In 2014, Wine Spectator awarded Pintas’ 2011 vintage 98 points. It is a score rarely given, the highest ever awarded by the magazine to a Portuguese table wine. This success doesn’t surprise us because Jorge and Sandra make their wines with two unique ingredients: love and the grapes of the Douro valley.

A visit to Wine & Soul is a wonderful way to experience the beauty of the Douro Valley. Click here for more information about how to book a visit.

 

Quinta do Vallado

Quinta do Valado Composit

We wonder whether god created the Douro as a test. It gave the region poor soils and a mountainous terrain, scorching Summers and freezing Winters. But if humans persevered and made a living in this land, they would be rewarded with magnificent wines.

The soil, composed of schist and granite, forces the vines to struggle and produce small grapes that are full of flavor. No one believed more in these grapes than Dona Antónia Ferreira. She made a fortune producing port wine in the beginning of the 18th century and reinvested it all in the Douro, owning at one point 37 vineyards.

This Summer we had the privilege of visiting one of these vineyards, the Quinta do Vallado,  which dates back to 1716. We toured the cellars and tasted some of the quinta’s great table wines.

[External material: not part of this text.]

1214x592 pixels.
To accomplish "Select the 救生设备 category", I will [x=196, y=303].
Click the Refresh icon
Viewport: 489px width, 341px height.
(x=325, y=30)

At the end of our visit, we drank some wonderful old tawny port. With our glasses full of this golden nectar, we toasted the people of the Douro and their magnificent wines.

Quinta do Vallado is located in Vilarinho dos Freires, Peso da Régua, tel. 254 323 147. Click here for their web site.

Ruby, Vintage or Tawny?

2 Port winesPeople in the Douro valley say that babies and port wines are often born at night. Port producers let the grape juice ferment for about three days. They choose the perfect moment to add a neutral grape spirit (aguardente) that stops the fermentation before the yeast eats all the grape sugar. This moment often comes in the middle of the third night.

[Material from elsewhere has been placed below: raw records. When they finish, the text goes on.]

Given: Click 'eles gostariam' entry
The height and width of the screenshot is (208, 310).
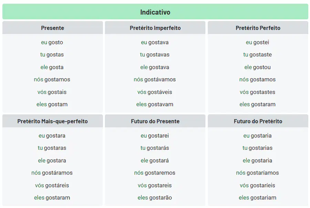Looking at the screenshot, I should click(x=257, y=198).
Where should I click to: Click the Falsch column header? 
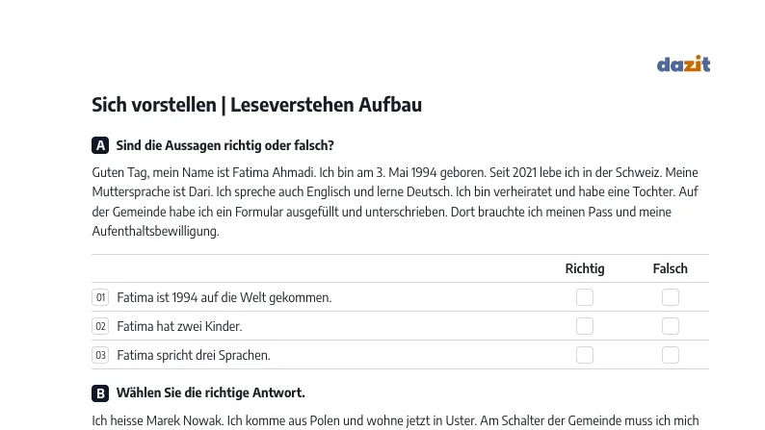tap(671, 268)
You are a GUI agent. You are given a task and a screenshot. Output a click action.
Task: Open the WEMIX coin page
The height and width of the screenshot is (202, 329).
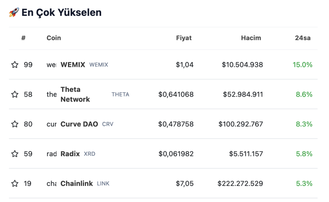click(73, 65)
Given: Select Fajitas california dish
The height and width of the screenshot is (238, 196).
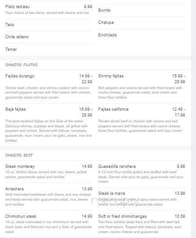Looking at the screenshot, I should (x=113, y=109).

Most of the Douro grapes are used to produce ruby ports. These inexpensive ports are first stored in cement or stainless steel vats to prevent oxidation and then bottled. The result is a wine that retains a dark ruby color and fresh fruit flavors.

When the quality of the grapes is exceptional, port-wine producers declare a vintage year. These ports are stored in wood casks for one or two years and then bottled. With little exposure to air, the wine is dark red. Aging brings out complex flavors, such as notes of vanilla, chocolate, and blackberry.

The best grapes are also used to produce tawnies. These ports are aged for many years in casks made of Portuguese chestnut and oak. This aging process creates complex flavors and gives the wine a silky mouthfeel. The small amount of air that circulates through the tiny pores of the wood oxidizes the wine slightly, changing its color from red to amber.

It is wonderful to share a glass of ruby port with new friends. But there’s nothing like drinking old vintages and tawnies with old friends.

Chryseia

Even though Douro is the world’s oldest demarcated wine region, it is not know for its table wines. Douro winemakers produced port wine in part because of climatic conditions. The weather can be very hot during the harvest season, raising wine fermentation temperatures and killing the yeast that converts sugar into alcohol. When Fernando Nicolau de Almeida produced the first Barca Velha, in 1952, he famously carted blocks of ice at great expense to control the fermentation temperature.

The combination of modern wine-making technology and the Douro’s unique grapes is heralding a new era for the region. One example of this new beginning is Chryseia, a wonderfully elegant table wine made with grapes traditionally reserved for the great vintage Ports. It is produced by Bruno Prats, the famous wine maker from Bordeaux, and the Symington family, renowned for their port wines.

Chryseia means golden in Greek. The name is a reference to the Douro region (Douro means “made of gold” in Portuguese). But it is also a sign that, when two great wine names get together, they’ll settle for nothing less than brilliant.